La vita davanti a sé

Con colpevole ritardo, ho letto il bel libro di Romain Gary (al secolo Romain Kacev) solo alla cinquantatreesima (!) edizione del 2021, di Neri Pozza. L’ho letto perché qualcuno mi ha detto che il (mio) libro C’era una città, or ora pubblicato da Armando, ne ricorda lo stile.

Allora l’ho letto: mi è piaciuto. E’ un bel libro, un romanzo toccato dalla grazia, secondo alcuni critici; è sicuramente scritto con grazia: ha vinto il premio Goncourt nel 1975. Ovviamente mi auguro che un po’ di quella grazia, magari una spruzzatina, raggiunga anche il mio.
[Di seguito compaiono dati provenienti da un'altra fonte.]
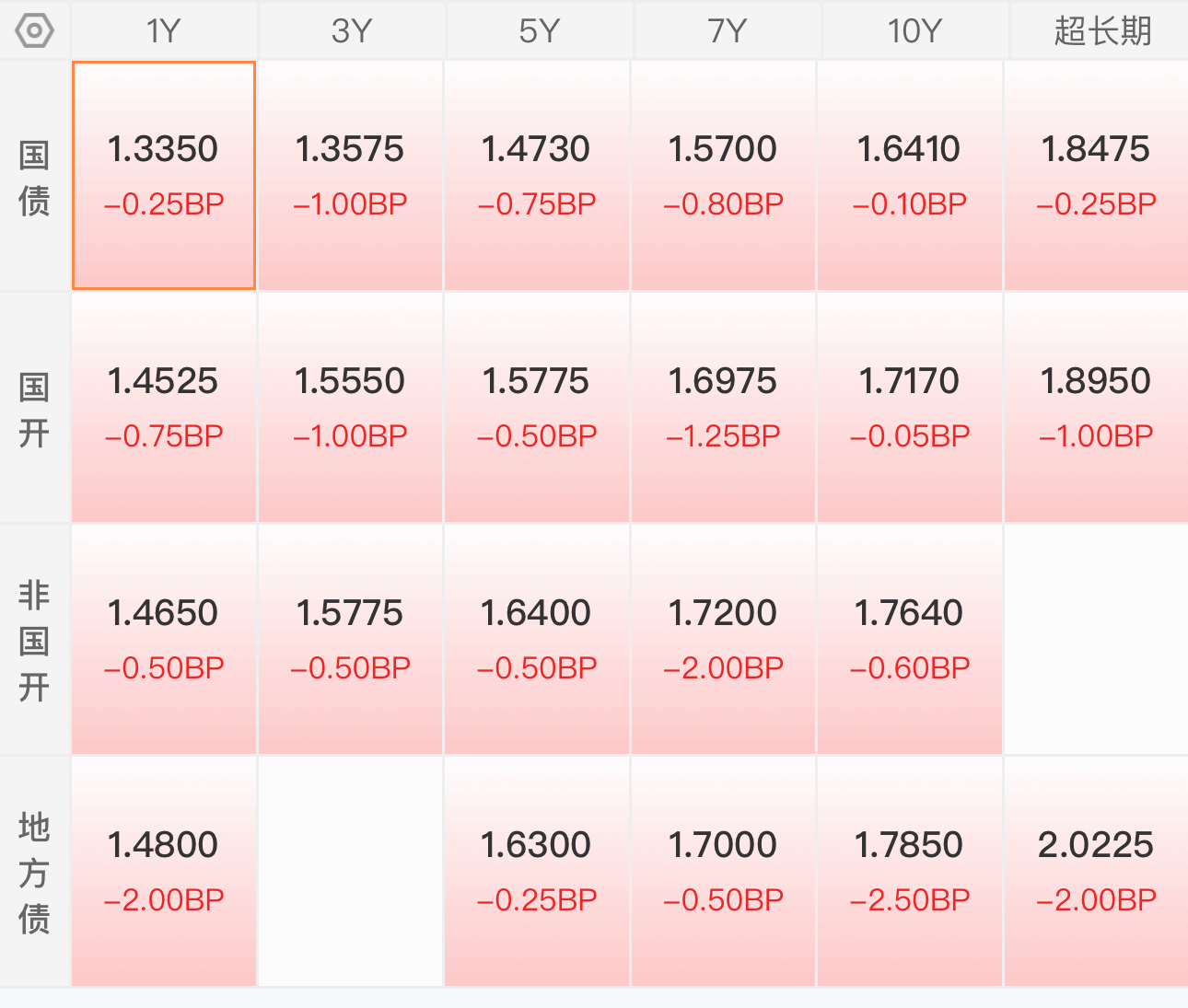The image size is (1188, 1008).
Task: Click the 地方债 row label
Action: pyautogui.click(x=34, y=873)
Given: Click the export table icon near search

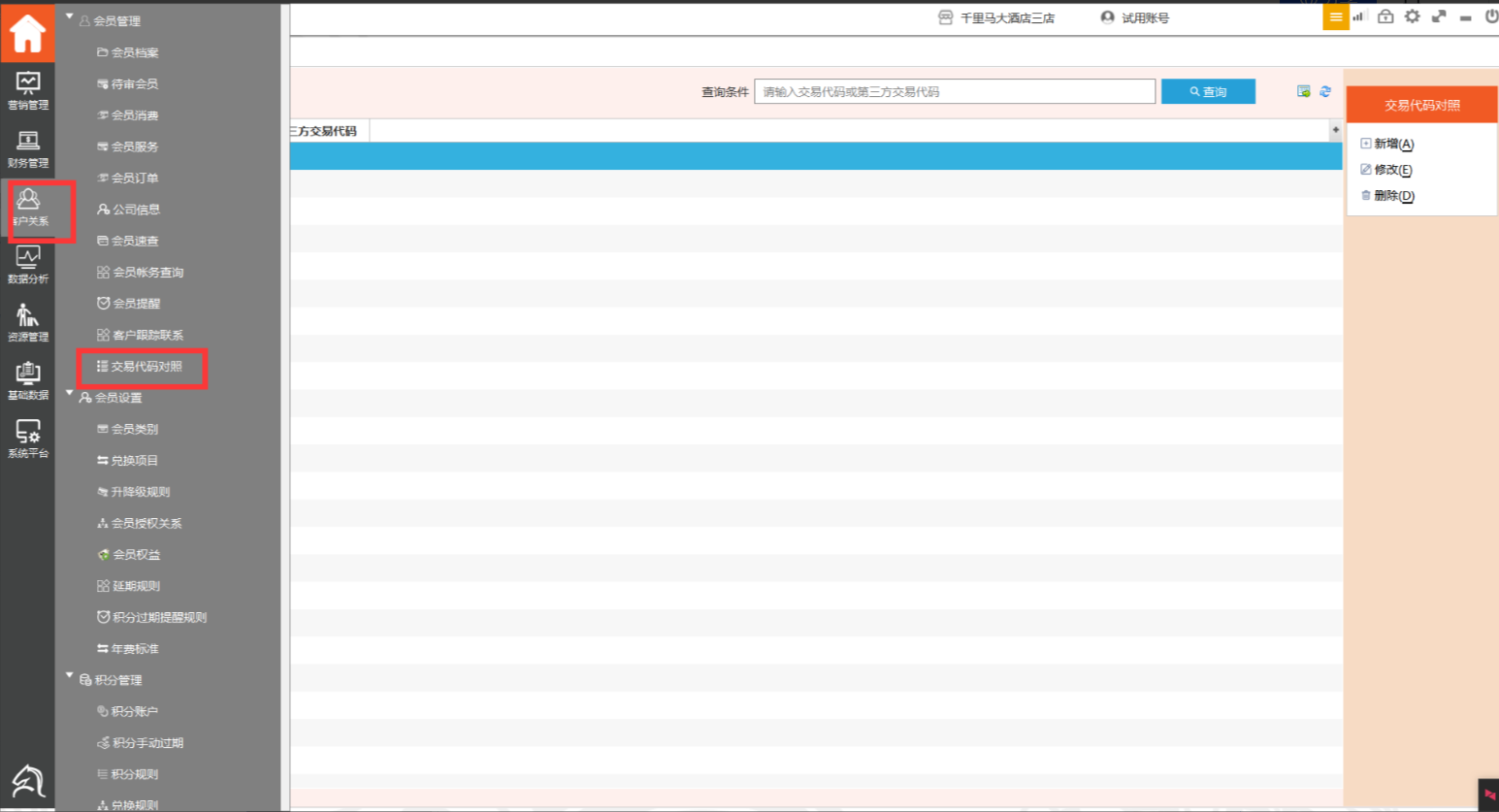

La vita davanti a sé è il resoconto autobiografico di un bambino nato e cresciuto nella banlieu parigina, la cui età indefinita è ben attestata da documenti falsi; sicuramente di famiglia musulmana, confermata dal nome Mohammed, Momò è allevato da un’anziana e grassissima ex prostituta ebrea, scampata ai campi di concentramento ma ormai troppo poco donna per il mestiere, che si mantiene tenendo a balia “i figli di puttana” – che le madri puttane vogliono scampare ai brefotrofi – in cambio di una modesta retta mensile.